> Directions: Among the entries below, retype exactly the lines starting with the one with "Actor templates (457, 1913)" and going on through the one with "Running Shoes for Men (285, 1954)", but not the pictures.

> Records shown:
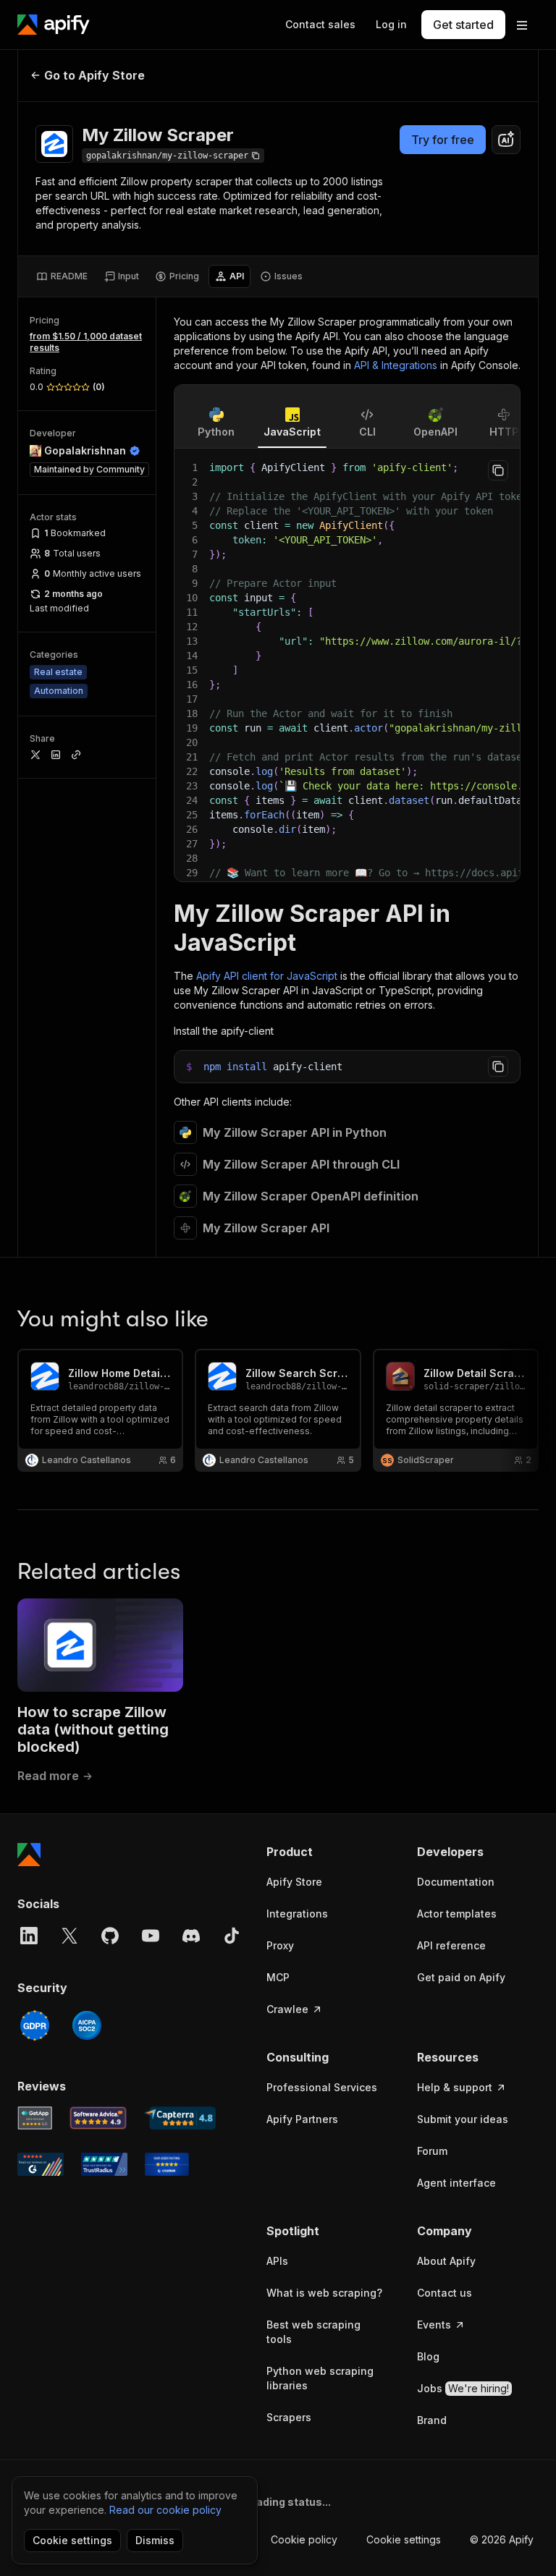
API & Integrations (395, 365)
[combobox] (506, 139)
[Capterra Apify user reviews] (180, 2118)
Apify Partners (302, 2119)
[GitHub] (110, 1935)
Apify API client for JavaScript (266, 976)
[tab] (62, 276)
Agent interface (456, 2183)
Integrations (297, 1913)
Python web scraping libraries (320, 2378)
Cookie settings (403, 2539)
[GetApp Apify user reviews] (34, 2118)
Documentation (455, 1882)
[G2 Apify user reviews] (40, 2164)
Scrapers (288, 2417)
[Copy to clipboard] (498, 470)
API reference (451, 1945)
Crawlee (287, 2009)
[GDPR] (34, 2025)
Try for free (442, 139)
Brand (432, 2420)
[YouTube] (150, 1935)
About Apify (446, 2261)
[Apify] (53, 24)
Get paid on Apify (461, 1977)
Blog (428, 2356)
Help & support (454, 2087)
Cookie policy (304, 2539)
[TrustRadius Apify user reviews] (104, 2164)
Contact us (444, 2293)
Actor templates (457, 1913)
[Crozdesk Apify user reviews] (167, 2164)
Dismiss (154, 2540)
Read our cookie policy (165, 2510)
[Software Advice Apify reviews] (98, 2118)
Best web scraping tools (313, 2331)
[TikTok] (231, 1935)
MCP (278, 1977)
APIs (277, 2261)
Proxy (280, 1945)
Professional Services (321, 2087)
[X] (69, 1935)
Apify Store (294, 1882)
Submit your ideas (462, 2119)
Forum (432, 2151)
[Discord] (191, 1935)
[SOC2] (87, 2025)
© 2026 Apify (502, 2539)
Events (434, 2324)
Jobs (463, 2388)
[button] (327, 1851)
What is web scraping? (324, 2293)
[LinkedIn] (29, 1935)
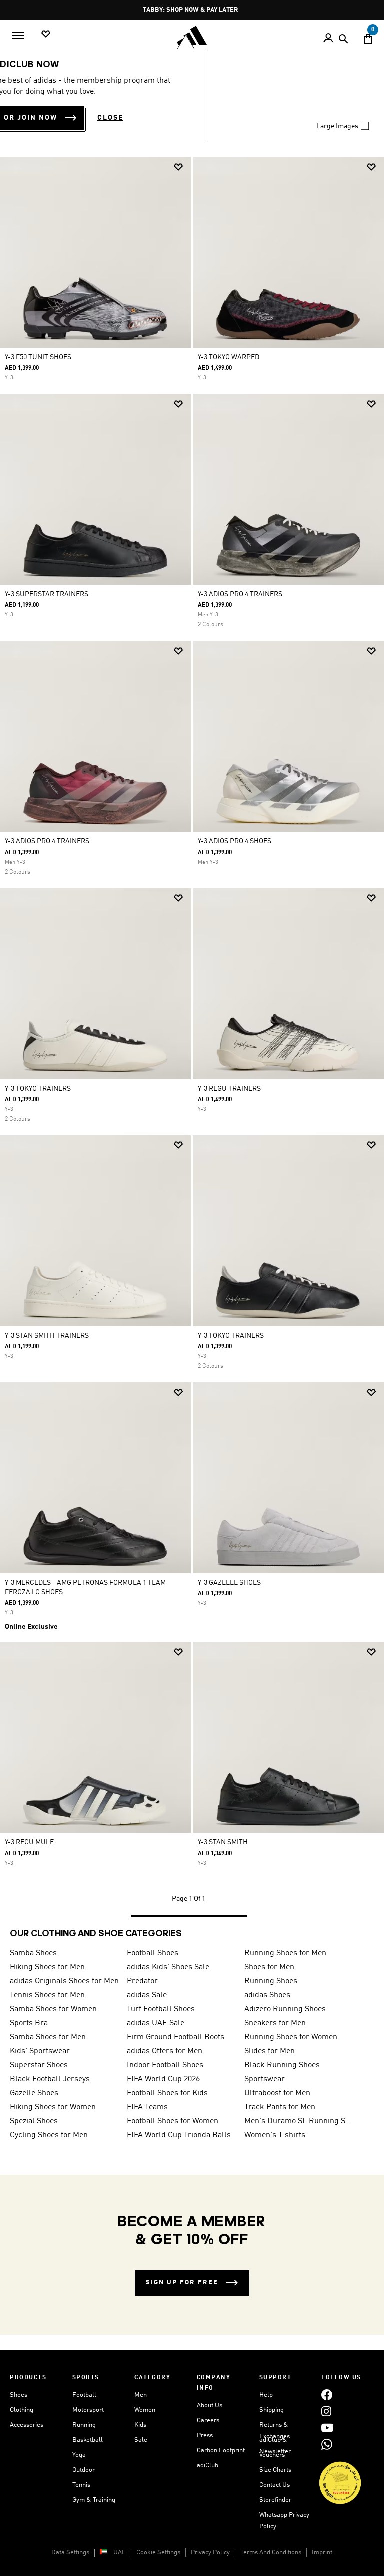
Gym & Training (94, 2500)
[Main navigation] (19, 36)
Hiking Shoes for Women (53, 2108)
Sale (141, 2440)
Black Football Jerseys (50, 2080)
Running (84, 2425)
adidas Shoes (267, 1996)
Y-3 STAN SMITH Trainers (47, 1336)
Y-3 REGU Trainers (229, 1089)
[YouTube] (328, 2428)
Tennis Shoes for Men (47, 1996)
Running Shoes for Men (285, 1954)
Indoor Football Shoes (165, 2066)
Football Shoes (152, 1954)
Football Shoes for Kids (167, 2094)
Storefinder (276, 2500)
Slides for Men (269, 2052)
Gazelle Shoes (34, 2094)
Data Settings (71, 2553)
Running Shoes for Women (291, 2038)
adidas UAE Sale (155, 2024)
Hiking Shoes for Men (47, 1968)
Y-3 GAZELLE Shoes (229, 1583)
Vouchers (272, 2455)
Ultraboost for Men (277, 2094)
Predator (142, 1982)
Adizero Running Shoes (285, 2010)
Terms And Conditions (271, 2553)
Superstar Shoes (39, 2066)
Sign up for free (182, 2283)
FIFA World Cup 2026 (163, 2080)
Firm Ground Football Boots (175, 2038)
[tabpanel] (192, 1037)
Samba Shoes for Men (48, 2038)
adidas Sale (147, 1996)
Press (205, 2435)
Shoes (19, 2395)
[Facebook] (327, 2395)
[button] (179, 167)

> Problem solution:
Actor templates (457, 1913)
[Crozdesk Apify user reviews] (167, 2164)
Dismiss (154, 2540)
Read our cookie policy (165, 2510)
[Software Advice Apify reviews] (98, 2118)
Best web scraping tools (313, 2331)
[TikTok] (231, 1935)
MCP (278, 1977)
APIs (277, 2261)
Proxy (280, 1945)
Professional Services (321, 2087)
[X] (69, 1935)
Apify Store (294, 1882)
Submit your ideas (462, 2119)
Forum (432, 2151)
[Discord] (191, 1935)
[SOC2] (87, 2025)
© 2026 Apify (502, 2539)
Events (434, 2324)
Jobs (463, 2388)
[button] (327, 1851)
What is web scraping? (324, 2293)
[LinkedIn] (29, 1935)
Gym & Training (94, 2500)
[Main navigation] (19, 36)
Hiking Shoes for Women (53, 2108)
Sale (141, 2440)
Black Football Jerseys (50, 2080)
Running (84, 2425)
adidas Shoes (267, 1996)
Y-3 STAN SMITH Trainers (47, 1336)
Y-3 REGU Trainers (229, 1089)
[YouTube] (328, 2428)
Tennis Shoes for Men (47, 1996)
Running Shoes for Men (285, 1954)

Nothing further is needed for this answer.